Triclosan, a once-ubiquitous antimicrobial agent that is now embroiled in controversy, may be effective in treating one of the world’s worst diseases, according to findings from the University of Cambridge.
Each year, millions of people worldwide suffer from malaria infections and nearly 500,000 of those die. Scientists identified the cause of the disease – a mosquito-bourne protozoan – over 100 years ago, and several treatments and preventative medications exist. Yet like many bacteria, the single-celled parasite continues to evolve resistance to our drugs, making the search for next-generation antimalarials a top priority in the public health field.
Nearly 20 years ago, scientists noted that triclosan, already known as a popular antibacterial agent, could slow the growth of the malaria protozoan using the same mechanism it applies to bacteria: Inhibition of a cell membrane building enzyme called ENR.
Researchers then tried to develop triclosan-based compounds with boosted affinity for ENR, but the drugs failed to treat malaria infections because the parasites only crucially rely on this enzyme during the first part of their life cycle, when they hunker down in the liver to begin mass asexual reproduction. The second, or “erythrocytic” phase, begins when the new army of protozoans migrate into the bloodstream, invading and killing red blood cells. It is at this point that the severe, flu-like symptoms of the malaria disease manifest.
It turns out, however, that the triclosan molecule had another trick in its repertoire all along – one that was overlooked until an artificial intelligence "robot scientist" named Eve joined in on the action.
Developed at the University of Manchester, Eve serves to speed up the drug discovery process by rapidly screening huge numbers of compounds to see if they are active against a chosen target, such as a species of bacteria or parasite. It can then “automatically develop and test hypotheses to explain observations, run experiments using laboratory robotics, [and] interpret the results,” according to a statement from Eve’s engineers.
When evaluating the molecular action of triclosan, Eve showed that the compound blocks the activity of an additional malarial enzyme that is essential to the blood phase, called DHFR. Many of the currently available malaria drugs also target DHFR, yet resistance to these agents is growing among several strains of the protozoan.
The group’s paper, published in Scientific Reports, provides evidence from four separate experiments demonstrating that triclosan can block versions of the DHFR enzyme in both resistant and wild-type malaria protozoans.
Establishing that triclosan works against both ENR and DHFR is especially exciting because no existing malaria medications are able to target the parasite during both stages of its lifecycle.

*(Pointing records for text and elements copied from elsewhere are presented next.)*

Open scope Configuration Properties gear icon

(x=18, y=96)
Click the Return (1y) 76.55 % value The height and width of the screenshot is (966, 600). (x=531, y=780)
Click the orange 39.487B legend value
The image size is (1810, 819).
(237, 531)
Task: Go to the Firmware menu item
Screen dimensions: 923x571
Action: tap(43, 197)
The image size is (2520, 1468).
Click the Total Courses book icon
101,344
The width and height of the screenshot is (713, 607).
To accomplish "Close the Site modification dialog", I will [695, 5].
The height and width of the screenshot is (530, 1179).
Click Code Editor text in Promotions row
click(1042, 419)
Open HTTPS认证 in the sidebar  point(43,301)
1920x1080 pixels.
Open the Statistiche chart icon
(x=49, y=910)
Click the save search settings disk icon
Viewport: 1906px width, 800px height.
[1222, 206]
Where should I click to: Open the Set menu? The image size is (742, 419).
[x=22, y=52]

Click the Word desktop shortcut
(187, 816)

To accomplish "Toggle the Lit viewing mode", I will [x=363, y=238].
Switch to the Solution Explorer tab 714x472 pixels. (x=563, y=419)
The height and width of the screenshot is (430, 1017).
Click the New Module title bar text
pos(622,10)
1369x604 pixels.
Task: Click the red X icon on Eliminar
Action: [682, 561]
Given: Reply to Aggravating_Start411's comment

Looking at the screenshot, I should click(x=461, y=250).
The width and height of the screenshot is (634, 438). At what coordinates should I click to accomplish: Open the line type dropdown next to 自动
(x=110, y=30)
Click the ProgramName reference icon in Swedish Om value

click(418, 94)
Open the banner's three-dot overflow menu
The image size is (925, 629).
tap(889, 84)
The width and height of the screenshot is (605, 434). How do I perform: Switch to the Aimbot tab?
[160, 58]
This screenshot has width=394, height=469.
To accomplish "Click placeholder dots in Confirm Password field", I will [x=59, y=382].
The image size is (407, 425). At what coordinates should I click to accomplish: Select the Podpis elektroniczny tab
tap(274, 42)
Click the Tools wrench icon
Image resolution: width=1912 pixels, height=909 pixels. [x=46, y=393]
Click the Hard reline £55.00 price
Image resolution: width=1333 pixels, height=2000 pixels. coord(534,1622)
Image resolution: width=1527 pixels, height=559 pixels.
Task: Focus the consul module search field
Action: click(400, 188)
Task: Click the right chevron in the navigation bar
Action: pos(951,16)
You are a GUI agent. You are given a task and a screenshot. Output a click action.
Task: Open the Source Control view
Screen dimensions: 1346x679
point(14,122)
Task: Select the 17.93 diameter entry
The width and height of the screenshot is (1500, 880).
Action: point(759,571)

To fully eliminate the infection in the blood and liver, patients are put on multidrug cocktails.
"The discovery by our robot 'colleague' Eve that triclosan is effective against malaria targets offers hope that we may be able to use it to develop a new drug," said lead author Dr Elizabeth Bilsland. "We know it is a safe compound, and its ability to target two points in the malaria parasite's lifecycle means the parasite will find it difficult to evolve resistance."
Meanwhile, Eve (and her brother Adam) will continue to help medical researchers pinpoint new therapies for a variety of diseases.